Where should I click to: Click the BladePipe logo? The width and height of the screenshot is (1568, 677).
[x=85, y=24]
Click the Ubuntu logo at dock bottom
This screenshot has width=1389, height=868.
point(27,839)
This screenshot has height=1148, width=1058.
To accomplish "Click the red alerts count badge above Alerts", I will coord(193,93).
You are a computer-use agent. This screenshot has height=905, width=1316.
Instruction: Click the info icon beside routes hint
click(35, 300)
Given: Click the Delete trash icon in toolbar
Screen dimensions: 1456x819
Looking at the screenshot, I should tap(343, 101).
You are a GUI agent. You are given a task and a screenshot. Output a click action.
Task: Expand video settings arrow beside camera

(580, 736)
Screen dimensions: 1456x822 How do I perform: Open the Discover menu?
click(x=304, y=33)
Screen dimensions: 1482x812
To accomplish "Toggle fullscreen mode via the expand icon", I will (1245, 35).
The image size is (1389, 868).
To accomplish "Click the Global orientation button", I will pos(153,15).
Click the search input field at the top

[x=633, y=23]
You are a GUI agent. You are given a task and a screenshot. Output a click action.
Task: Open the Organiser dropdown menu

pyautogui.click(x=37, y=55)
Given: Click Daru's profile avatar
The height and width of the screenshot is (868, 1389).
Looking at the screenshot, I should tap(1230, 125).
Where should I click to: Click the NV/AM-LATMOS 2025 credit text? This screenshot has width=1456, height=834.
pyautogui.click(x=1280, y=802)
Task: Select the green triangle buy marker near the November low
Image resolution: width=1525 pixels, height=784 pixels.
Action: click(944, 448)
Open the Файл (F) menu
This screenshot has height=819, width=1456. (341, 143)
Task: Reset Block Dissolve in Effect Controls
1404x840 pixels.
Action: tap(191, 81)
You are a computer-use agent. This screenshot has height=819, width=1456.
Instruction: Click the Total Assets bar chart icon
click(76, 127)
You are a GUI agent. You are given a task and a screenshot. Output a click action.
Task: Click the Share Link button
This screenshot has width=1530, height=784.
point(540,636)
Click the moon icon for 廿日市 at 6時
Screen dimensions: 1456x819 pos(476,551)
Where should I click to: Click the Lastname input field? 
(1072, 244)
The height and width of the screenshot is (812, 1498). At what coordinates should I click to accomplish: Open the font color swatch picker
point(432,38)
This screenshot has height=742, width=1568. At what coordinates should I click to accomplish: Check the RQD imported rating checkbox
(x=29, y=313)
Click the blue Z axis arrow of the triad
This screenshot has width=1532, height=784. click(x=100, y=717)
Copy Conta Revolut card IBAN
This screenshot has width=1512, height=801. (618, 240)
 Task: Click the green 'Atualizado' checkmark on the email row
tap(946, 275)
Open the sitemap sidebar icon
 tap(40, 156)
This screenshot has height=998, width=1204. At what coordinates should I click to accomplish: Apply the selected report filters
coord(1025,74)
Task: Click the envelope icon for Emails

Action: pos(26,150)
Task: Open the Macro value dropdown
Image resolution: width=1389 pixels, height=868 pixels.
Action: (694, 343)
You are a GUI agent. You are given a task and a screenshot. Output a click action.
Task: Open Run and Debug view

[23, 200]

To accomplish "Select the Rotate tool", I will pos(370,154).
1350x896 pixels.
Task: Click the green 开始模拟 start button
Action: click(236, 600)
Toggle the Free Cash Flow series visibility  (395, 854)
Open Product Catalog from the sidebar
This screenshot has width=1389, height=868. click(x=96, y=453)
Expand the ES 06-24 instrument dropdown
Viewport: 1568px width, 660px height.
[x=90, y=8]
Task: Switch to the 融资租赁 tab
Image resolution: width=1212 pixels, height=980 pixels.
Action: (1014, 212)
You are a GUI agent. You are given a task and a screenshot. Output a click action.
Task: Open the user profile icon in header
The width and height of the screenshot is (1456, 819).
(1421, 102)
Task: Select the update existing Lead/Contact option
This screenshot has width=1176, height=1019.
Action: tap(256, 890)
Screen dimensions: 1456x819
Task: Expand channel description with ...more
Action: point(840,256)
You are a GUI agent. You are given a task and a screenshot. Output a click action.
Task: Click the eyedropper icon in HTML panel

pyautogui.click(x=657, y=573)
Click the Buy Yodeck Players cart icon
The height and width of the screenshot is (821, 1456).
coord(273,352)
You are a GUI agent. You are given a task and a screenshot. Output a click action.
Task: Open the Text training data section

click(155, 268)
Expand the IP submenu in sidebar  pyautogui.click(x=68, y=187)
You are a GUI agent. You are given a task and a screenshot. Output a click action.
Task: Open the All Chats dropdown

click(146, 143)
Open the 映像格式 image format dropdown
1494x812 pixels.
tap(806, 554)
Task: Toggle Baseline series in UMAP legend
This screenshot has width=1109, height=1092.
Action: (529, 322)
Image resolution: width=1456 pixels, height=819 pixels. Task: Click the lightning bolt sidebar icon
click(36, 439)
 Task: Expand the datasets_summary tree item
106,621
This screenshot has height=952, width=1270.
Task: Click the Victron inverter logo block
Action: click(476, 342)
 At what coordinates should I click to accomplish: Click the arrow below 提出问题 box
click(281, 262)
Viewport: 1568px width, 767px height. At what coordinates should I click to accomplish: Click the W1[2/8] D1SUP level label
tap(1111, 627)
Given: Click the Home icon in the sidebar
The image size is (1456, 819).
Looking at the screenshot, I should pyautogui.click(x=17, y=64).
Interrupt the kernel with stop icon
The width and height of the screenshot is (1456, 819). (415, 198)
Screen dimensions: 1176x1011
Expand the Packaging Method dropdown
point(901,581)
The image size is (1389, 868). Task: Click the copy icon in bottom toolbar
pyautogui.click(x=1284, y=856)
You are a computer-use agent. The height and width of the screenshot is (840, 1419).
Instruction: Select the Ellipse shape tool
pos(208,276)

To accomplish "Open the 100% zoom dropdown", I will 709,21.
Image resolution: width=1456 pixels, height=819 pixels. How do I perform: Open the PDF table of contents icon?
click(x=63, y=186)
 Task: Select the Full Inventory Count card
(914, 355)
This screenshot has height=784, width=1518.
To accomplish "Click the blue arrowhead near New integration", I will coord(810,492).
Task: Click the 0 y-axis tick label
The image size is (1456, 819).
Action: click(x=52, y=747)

Task to complete: Reproduce every line of the material above exactly.

Answer area:
Where should I click to: Click the BladePipe logo? The width and height of the screenshot is (1568, 677).
[x=85, y=24]
Click the Ubuntu logo at dock bottom
This screenshot has width=1389, height=868.
point(27,839)
This screenshot has height=1148, width=1058.
To accomplish "Click the red alerts count badge above Alerts", I will coord(193,93).
You are a computer-use agent. This screenshot has height=905, width=1316.
Instruction: Click the info icon beside routes hint
click(35, 300)
Given: Click the Delete trash icon in toolbar
Screen dimensions: 1456x819
Looking at the screenshot, I should tap(343, 101).
You are a GUI agent. You are given a task and a screenshot. Output a click action.
Task: Expand video settings arrow beside camera

(580, 736)
Screen dimensions: 1456x822 How do I perform: Open the Discover menu?
click(x=304, y=33)
Screen dimensions: 1482x812
To accomplish "Toggle fullscreen mode via the expand icon", I will (1245, 35).
The image size is (1389, 868).
To accomplish "Click the Global orientation button", I will pos(153,15).
Click the search input field at the top

[x=633, y=23]
You are a GUI agent. You are given a task and a screenshot. Output a click action.
Task: Open the Organiser dropdown menu

pyautogui.click(x=37, y=55)
Given: Click Daru's profile avatar
The height and width of the screenshot is (868, 1389).
Looking at the screenshot, I should tap(1230, 125).
Where should I click to: Click the NV/AM-LATMOS 2025 credit text? This screenshot has width=1456, height=834.
pyautogui.click(x=1280, y=802)
Task: Select the green triangle buy marker near the November low
Image resolution: width=1525 pixels, height=784 pixels.
Action: click(944, 448)
Open the Файл (F) menu
This screenshot has height=819, width=1456. (341, 143)
Task: Reset Block Dissolve in Effect Controls
1404x840 pixels.
Action: tap(191, 81)
You are a computer-use agent. This screenshot has height=819, width=1456.
Instruction: Click the Total Assets bar chart icon
click(76, 127)
You are a GUI agent. You are given a task and a screenshot. Output a click action.
Task: Click the Share Link button
This screenshot has width=1530, height=784.
point(540,636)
Click the moon icon for 廿日市 at 6時
Screen dimensions: 1456x819 pos(476,551)
Where should I click to: Click the Lastname input field? 
(1072, 244)
The height and width of the screenshot is (812, 1498). At what coordinates should I click to accomplish: Open the font color swatch picker
point(432,38)
This screenshot has height=742, width=1568. At what coordinates should I click to accomplish: Check the RQD imported rating checkbox
(x=29, y=313)
Click the blue Z axis arrow of the triad
This screenshot has width=1532, height=784. click(x=100, y=717)
Copy Conta Revolut card IBAN
This screenshot has width=1512, height=801. (618, 240)
 Task: Click the green 'Atualizado' checkmark on the email row
tap(946, 275)
Open the sitemap sidebar icon
 tap(40, 156)
This screenshot has height=998, width=1204. At what coordinates should I click to accomplish: Apply the selected report filters
coord(1025,74)
Task: Click the envelope icon for Emails

Action: pos(26,150)
Task: Open the Macro value dropdown
Image resolution: width=1389 pixels, height=868 pixels.
Action: (694, 343)
You are a GUI agent. You are given a task and a screenshot. Output a click action.
Task: Open Run and Debug view

[23, 200]

To accomplish "Select the Rotate tool", I will pos(370,154).
1350x896 pixels.
Task: Click the green 开始模拟 start button
Action: click(236, 600)
Toggle the Free Cash Flow series visibility  (395, 854)
Open Product Catalog from the sidebar
This screenshot has width=1389, height=868. click(x=96, y=453)
Expand the ES 06-24 instrument dropdown
Viewport: 1568px width, 660px height.
[x=90, y=8]
Task: Switch to the 融资租赁 tab
Image resolution: width=1212 pixels, height=980 pixels.
Action: (1014, 212)
You are a GUI agent. You are given a task and a screenshot. Output a click action.
Task: Open the user profile icon in header
The width and height of the screenshot is (1456, 819).
(1421, 102)
Task: Select the update existing Lead/Contact option
This screenshot has width=1176, height=1019.
Action: tap(256, 890)
Screen dimensions: 1456x819
Task: Expand channel description with ...more
Action: point(840,256)
You are a GUI agent. You are given a task and a screenshot. Output a click action.
Task: Click the eyedropper icon in HTML panel

pyautogui.click(x=657, y=573)
Click the Buy Yodeck Players cart icon
The height and width of the screenshot is (821, 1456).
coord(273,352)
You are a GUI agent. You are given a task and a screenshot. Output a click action.
Task: Open the Text training data section

click(155, 268)
Expand the IP submenu in sidebar  pyautogui.click(x=68, y=187)
You are a GUI agent. You are given a task and a screenshot. Output a click action.
Task: Open the All Chats dropdown

click(146, 143)
Open the 映像格式 image format dropdown
1494x812 pixels.
tap(806, 554)
Task: Toggle Baseline series in UMAP legend
This screenshot has width=1109, height=1092.
Action: (529, 322)
Image resolution: width=1456 pixels, height=819 pixels. Task: Click the lightning bolt sidebar icon
click(36, 439)
 Task: Expand the datasets_summary tree item
106,621
This screenshot has height=952, width=1270.
Task: Click the Victron inverter logo block
Action: click(476, 342)
 At what coordinates should I click to accomplish: Click the arrow below 提出问题 box
click(281, 262)
Viewport: 1568px width, 767px height. At what coordinates should I click to accomplish: Click the W1[2/8] D1SUP level label
tap(1111, 627)
Given: Click the Home icon in the sidebar
The image size is (1456, 819).
Looking at the screenshot, I should pyautogui.click(x=17, y=64).
Interrupt the kernel with stop icon
The width and height of the screenshot is (1456, 819). (415, 198)
Screen dimensions: 1176x1011
Expand the Packaging Method dropdown
point(901,581)
The image size is (1389, 868). Task: Click the copy icon in bottom toolbar
pyautogui.click(x=1284, y=856)
You are a computer-use agent. The height and width of the screenshot is (840, 1419).
Instruction: Select the Ellipse shape tool
pos(208,276)

To accomplish "Open the 100% zoom dropdown", I will 709,21.
Image resolution: width=1456 pixels, height=819 pixels. How do I perform: Open the PDF table of contents icon?
click(x=63, y=186)
 Task: Select the Full Inventory Count card
(914, 355)
This screenshot has height=784, width=1518.
To accomplish "Click the blue arrowhead near New integration", I will coord(810,492).
Task: Click the 0 y-axis tick label
The image size is (1456, 819).
Action: click(x=52, y=747)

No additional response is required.